Coronavirus challenges

The shipping industry has continued to operate through the pandemic, despite disruption at ports and to crew changes.

While any reduction in sailings due to coronavirus restrictions could see loss activity fall in the interim, the report highlights ten challenges that could heighten risks. Among these are:

  • The inability to change crews is impacting the welfare of sailors, which could lead to an increase in human error on board vessels.
  • Disruption of essential maintenance and servicing heightens the risk of machinery damage, which is already one of the major causes of insurance claims.
  • Reduced or delayed statutory surveys and port inspections could lead to unsafe practices or defective equipment being undetected.
  • Cargo damage and delay are likely as supply chains come under strain.
  • The ability to respond quickly to an emergency could also be compromised with consequences for major incidents which are dependent on external support.
  • The growing number of cruise ships and oil tankers in lay-up around the world pose significant financial exposures, with many of them anchored in typhoon-exposed areas in Asia or hurricane-exposed areas in North America.

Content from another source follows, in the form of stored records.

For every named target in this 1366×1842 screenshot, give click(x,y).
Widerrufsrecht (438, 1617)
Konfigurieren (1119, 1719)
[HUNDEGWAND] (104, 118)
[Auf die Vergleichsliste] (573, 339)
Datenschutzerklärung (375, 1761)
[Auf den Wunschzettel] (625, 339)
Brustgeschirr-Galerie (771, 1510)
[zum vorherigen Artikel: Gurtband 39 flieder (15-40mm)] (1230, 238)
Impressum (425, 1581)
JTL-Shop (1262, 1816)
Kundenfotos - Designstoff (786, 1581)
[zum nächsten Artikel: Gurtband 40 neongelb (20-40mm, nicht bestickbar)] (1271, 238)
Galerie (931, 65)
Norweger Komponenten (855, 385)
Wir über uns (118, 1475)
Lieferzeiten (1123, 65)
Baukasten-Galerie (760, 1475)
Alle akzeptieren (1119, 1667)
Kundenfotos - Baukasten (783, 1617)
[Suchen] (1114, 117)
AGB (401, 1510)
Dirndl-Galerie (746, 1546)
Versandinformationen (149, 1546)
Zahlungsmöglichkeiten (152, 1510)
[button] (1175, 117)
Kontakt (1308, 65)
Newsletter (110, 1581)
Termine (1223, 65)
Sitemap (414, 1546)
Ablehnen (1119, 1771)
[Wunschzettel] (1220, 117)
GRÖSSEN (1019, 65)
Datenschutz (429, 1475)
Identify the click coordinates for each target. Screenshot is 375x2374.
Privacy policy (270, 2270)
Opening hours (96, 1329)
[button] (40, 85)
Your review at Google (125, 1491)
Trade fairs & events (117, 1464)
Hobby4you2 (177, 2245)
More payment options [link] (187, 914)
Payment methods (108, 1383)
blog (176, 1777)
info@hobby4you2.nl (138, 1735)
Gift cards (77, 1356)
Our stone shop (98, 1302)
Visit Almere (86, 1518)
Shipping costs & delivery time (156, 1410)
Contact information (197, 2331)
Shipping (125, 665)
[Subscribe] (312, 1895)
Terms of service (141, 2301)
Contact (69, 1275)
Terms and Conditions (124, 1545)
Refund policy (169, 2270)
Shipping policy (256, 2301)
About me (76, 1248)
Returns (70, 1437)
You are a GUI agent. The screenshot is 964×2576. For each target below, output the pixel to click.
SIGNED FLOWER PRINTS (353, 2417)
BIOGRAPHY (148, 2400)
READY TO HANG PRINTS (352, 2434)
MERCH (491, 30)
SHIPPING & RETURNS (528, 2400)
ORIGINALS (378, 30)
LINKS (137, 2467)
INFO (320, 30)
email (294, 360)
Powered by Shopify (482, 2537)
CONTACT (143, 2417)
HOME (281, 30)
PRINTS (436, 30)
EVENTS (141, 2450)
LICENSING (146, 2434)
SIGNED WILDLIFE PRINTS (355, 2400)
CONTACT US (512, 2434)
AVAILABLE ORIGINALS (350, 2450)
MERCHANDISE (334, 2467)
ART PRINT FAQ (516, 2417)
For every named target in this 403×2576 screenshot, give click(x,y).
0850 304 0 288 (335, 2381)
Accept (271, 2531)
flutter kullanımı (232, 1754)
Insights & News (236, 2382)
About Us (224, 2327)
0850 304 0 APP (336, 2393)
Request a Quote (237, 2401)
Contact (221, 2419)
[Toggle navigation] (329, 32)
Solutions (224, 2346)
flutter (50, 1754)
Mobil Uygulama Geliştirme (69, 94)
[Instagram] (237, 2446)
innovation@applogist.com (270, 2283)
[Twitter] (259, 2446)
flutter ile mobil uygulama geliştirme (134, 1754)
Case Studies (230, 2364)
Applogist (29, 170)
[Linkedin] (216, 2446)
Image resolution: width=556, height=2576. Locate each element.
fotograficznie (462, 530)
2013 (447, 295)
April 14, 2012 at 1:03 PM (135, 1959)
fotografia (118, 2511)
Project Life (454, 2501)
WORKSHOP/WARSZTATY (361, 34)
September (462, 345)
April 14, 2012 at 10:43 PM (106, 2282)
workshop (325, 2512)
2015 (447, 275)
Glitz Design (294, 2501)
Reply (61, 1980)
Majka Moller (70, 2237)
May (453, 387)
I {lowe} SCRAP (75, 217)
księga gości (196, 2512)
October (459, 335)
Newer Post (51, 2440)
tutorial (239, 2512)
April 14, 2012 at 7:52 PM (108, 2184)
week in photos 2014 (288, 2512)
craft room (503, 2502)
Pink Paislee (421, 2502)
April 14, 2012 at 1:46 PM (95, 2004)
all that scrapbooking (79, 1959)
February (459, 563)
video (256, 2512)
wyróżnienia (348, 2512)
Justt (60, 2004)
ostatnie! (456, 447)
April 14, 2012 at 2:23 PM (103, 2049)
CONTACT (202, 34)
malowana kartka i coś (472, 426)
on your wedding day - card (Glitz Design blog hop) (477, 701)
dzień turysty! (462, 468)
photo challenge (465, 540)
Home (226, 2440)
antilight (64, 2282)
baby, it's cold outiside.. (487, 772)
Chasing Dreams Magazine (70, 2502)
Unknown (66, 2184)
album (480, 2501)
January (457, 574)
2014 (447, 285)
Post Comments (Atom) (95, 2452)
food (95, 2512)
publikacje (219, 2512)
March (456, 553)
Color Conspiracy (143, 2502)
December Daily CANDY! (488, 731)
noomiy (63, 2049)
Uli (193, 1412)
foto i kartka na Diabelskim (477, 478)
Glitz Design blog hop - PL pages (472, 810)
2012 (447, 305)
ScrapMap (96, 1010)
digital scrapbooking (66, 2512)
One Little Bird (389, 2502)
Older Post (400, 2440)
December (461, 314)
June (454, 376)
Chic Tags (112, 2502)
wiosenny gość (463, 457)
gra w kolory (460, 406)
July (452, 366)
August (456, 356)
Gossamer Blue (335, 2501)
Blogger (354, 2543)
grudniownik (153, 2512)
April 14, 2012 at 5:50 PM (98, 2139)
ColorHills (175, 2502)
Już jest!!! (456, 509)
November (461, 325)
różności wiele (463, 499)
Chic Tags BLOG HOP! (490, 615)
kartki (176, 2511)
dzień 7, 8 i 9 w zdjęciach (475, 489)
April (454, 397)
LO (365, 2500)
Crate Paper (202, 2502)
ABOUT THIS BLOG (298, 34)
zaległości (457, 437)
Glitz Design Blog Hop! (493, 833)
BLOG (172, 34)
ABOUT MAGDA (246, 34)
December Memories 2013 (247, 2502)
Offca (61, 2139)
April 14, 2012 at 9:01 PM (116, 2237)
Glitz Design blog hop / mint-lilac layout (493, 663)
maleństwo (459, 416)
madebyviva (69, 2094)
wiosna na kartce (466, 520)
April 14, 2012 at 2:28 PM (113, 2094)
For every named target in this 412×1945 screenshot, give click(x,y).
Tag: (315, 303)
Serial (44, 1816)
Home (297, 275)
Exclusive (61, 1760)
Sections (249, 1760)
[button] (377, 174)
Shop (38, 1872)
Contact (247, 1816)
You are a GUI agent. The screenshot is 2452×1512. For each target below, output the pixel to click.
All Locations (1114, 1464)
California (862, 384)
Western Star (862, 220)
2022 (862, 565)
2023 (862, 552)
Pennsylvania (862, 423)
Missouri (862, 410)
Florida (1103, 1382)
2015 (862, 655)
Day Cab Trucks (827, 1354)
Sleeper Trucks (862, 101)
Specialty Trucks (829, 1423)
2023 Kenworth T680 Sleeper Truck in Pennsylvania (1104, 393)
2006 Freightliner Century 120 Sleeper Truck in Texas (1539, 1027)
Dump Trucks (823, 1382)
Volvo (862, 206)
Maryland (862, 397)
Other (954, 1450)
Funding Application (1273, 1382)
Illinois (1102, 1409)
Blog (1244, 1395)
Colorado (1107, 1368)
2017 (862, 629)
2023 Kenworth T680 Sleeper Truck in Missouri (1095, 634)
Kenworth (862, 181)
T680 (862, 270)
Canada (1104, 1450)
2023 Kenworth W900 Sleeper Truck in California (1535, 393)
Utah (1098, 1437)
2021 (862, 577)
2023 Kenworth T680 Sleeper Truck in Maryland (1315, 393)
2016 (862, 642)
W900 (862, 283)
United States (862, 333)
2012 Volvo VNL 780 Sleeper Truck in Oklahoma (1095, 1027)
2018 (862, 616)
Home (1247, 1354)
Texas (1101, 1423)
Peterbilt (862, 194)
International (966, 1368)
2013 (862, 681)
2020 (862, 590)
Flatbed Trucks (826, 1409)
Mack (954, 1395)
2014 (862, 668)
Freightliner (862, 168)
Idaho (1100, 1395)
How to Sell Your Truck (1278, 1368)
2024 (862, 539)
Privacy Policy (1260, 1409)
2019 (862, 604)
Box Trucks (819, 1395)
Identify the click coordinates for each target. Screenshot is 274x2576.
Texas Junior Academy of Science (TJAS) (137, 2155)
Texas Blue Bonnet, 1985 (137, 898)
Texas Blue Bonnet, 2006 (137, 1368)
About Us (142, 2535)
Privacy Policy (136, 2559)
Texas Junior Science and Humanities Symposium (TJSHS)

“Ship-owners also face additional cost pressures from a downturn in the economy and trade,” Khanna added.

“We know from past downturns that crew and maintenance budgets are among the first areas that can be cut and this can impact the safe operations of vessels and machinery, potentially causing damage or breakdown, which in turn can lead to groundings or collisions. It is crucial that safety and maintenance standards are not impacted by any downturn.”

Geopolitical tensions and cyber impact shipping safety

Meanwhile, events in the Gulf of Oman and the South China Sea show political rivalries are increasingly being played out on the high seas and shipping will continue to be drawn into geopolitical disputes. Heightened political risk and unrest globally has implications for shipping, such as the ability to secure crews and access ports safely.

In addition, piracy remains a major threat with the Gulf of Guinea re-emerging as the global hotspot, Latin America seeing armed robbery increase and renewed activity in the Singapore Strait.

Ship-owners are also increasingly concerned about the prospect of cyber-conflicts. There has been a growing number of GPS spoofing attacks on ships, particularly in the Middle East and China, while there have been reports of a 400 per cent increase in attempted cyber-attacks on the maritime sector since the coronavirus outbreak.